An MLP consists of at least three layers of nodes: an input layer, a hidden layer and an output layer. Except for the input nodes, each node is a neuron that uses a nonlinear activation function. MLP utilizes a supervised learning technique called backpropagation for training. Its multiple layers and non-linear activation distinguish MLP from a linear perceptron. It can distinguish data that is not linearly separable.

Naive Bayes

In machine learning, naïve Bayes classifiers are a family of simple “probabilistic classifiers” based on applying Bayes’ theorem with strong (naïve) independence assumptions between the features. They are among the simplest Bayesian network models.
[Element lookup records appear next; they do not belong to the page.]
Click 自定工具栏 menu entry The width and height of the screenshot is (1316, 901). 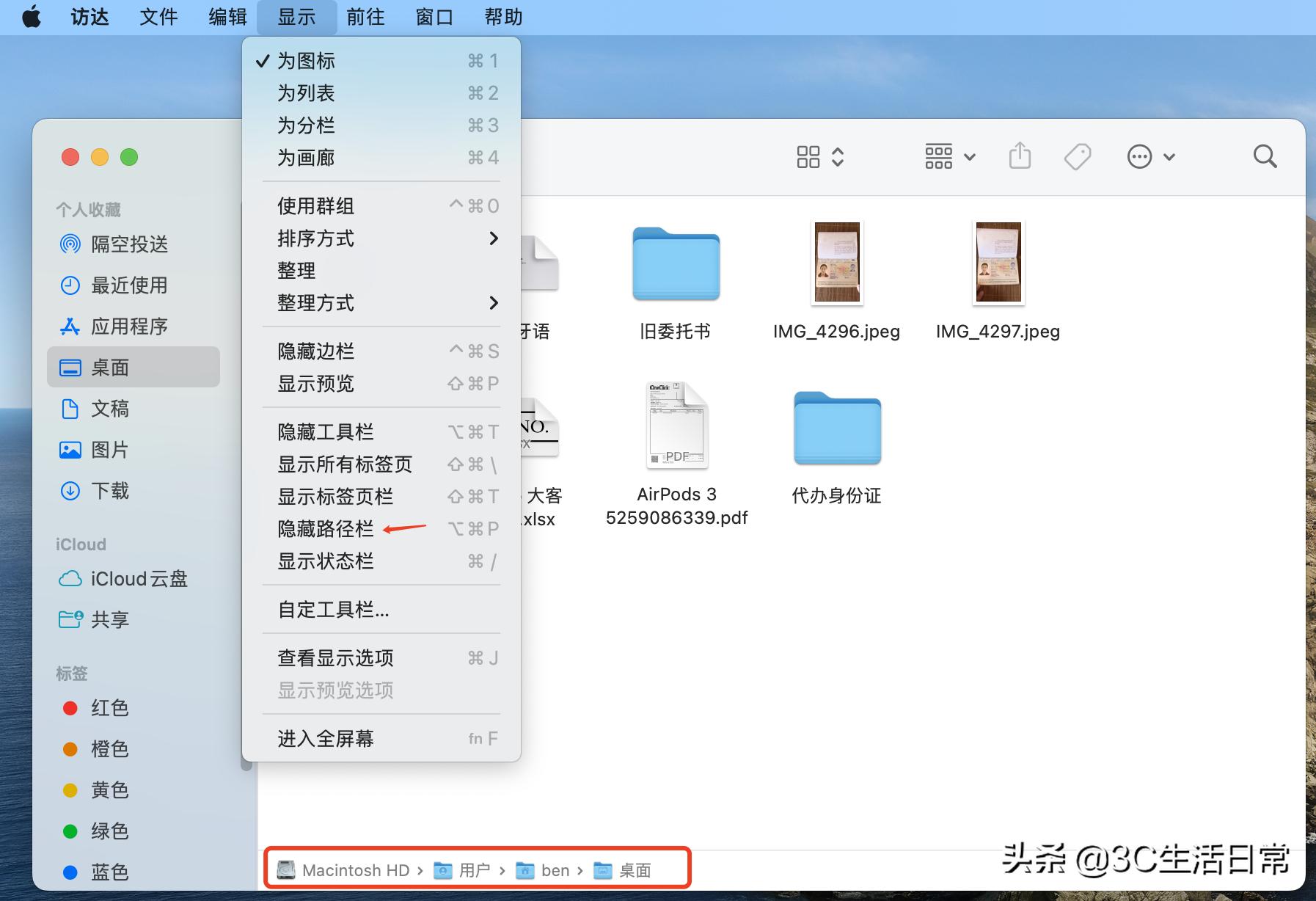(332, 609)
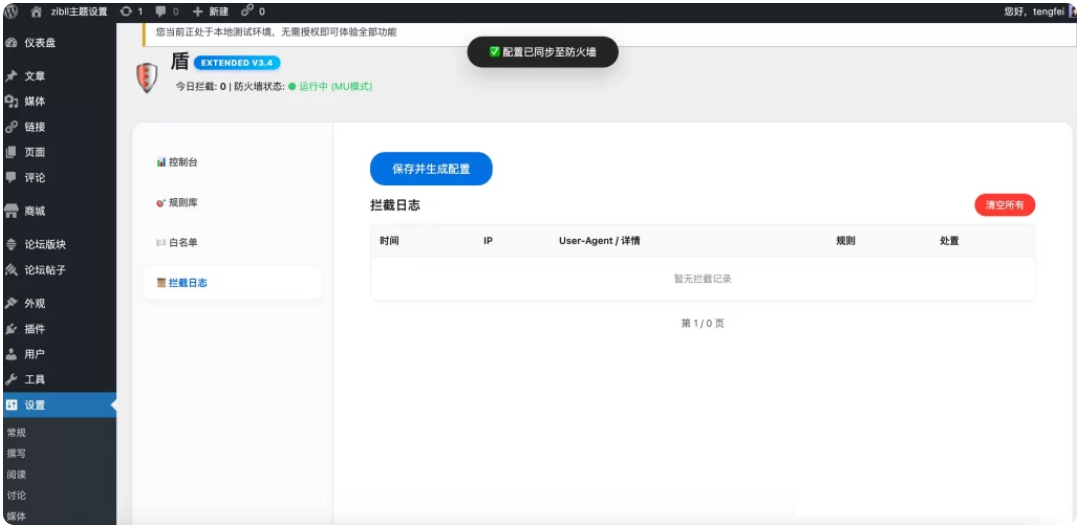
Task: Click the 新建 plus icon
Action: tap(198, 11)
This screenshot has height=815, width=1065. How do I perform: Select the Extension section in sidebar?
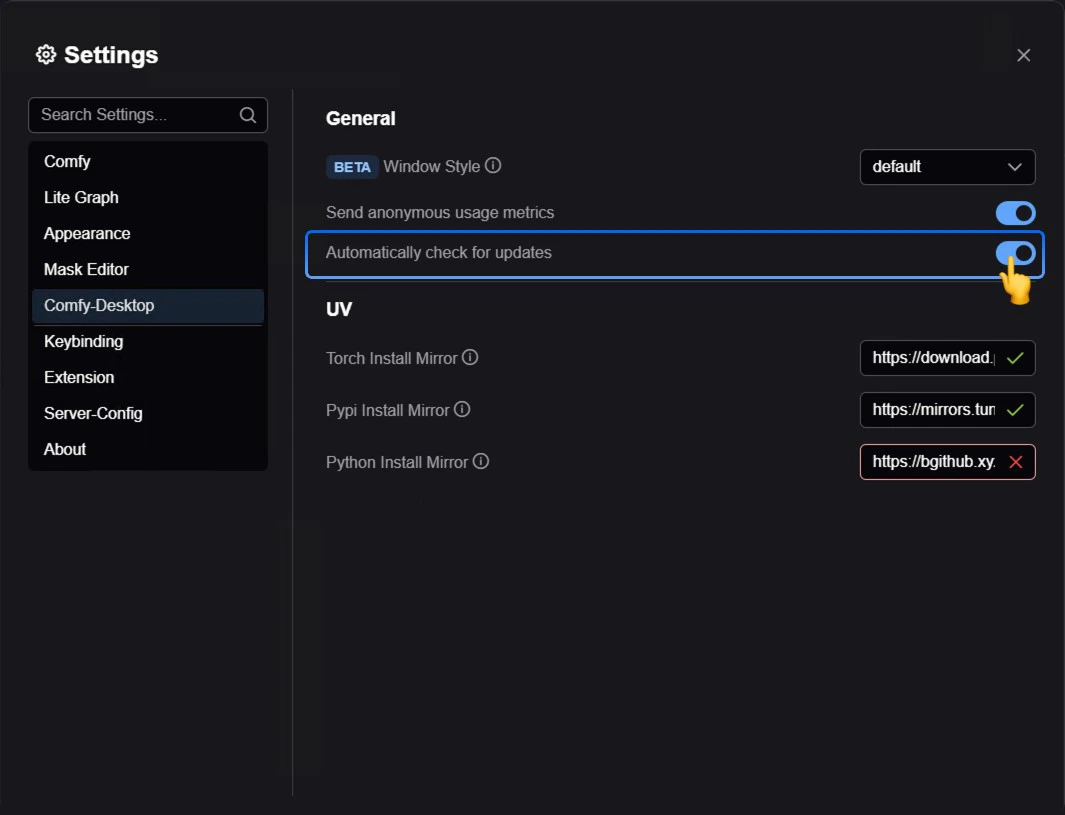pos(79,377)
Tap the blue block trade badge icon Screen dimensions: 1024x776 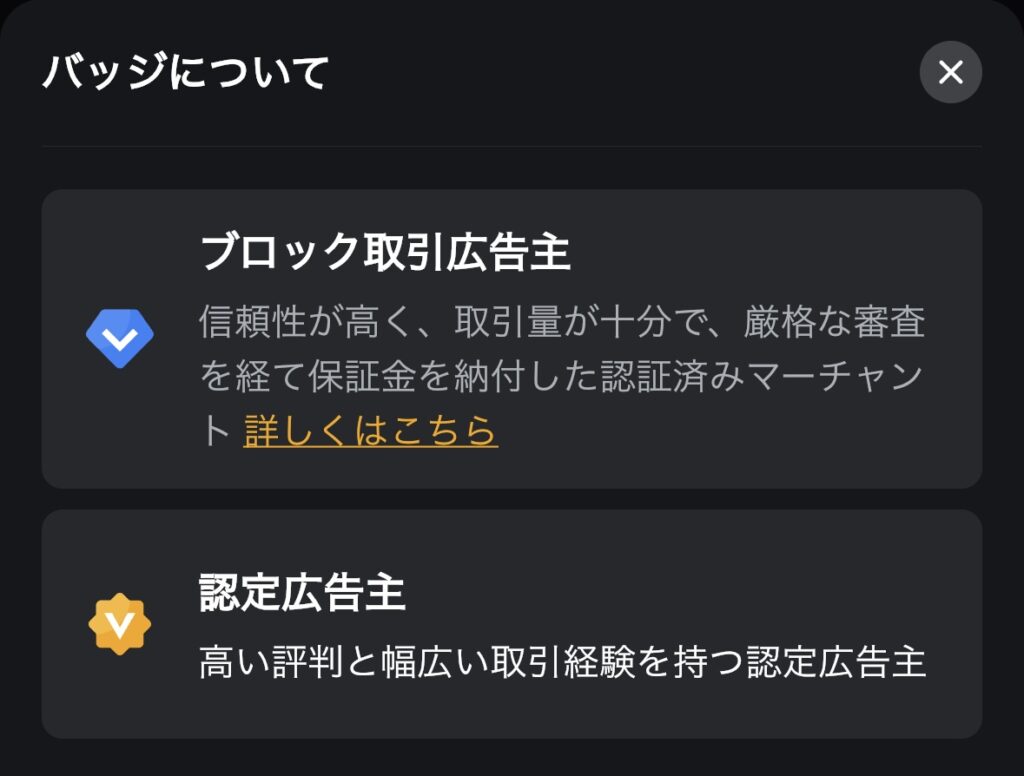tap(120, 338)
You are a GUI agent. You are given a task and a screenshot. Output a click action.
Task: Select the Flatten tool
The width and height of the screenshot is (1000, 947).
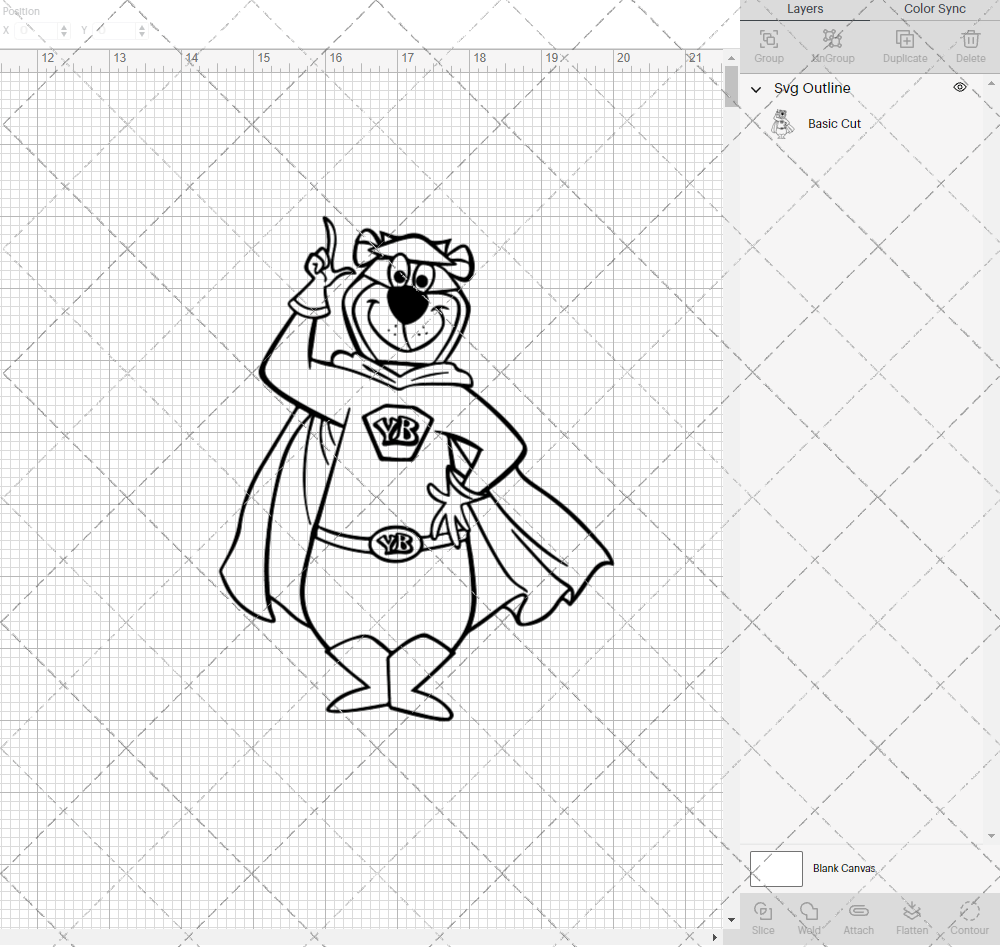(912, 913)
It remains a popular (baseline) method for text categorization, the problem of judging documents as belonging to one category or the other (such as spam or legitimate, sports or politics, etc.) with word frequencies as the features. With appropriate pre-processing, it is competitive in this domain with more advanced methods including support vector machines. It also finds application in automatic medical diagnosis.

Naïve Bayes classifiers are highly scalable, requiring a number of parameters linear in the number of variables (features/predictors) in a learning problem. Maximum-likelihood training can be done by evaluating a closed-form expression,which takes linear time, rather than by expensive iterative approximation as used for many other types of classifiers.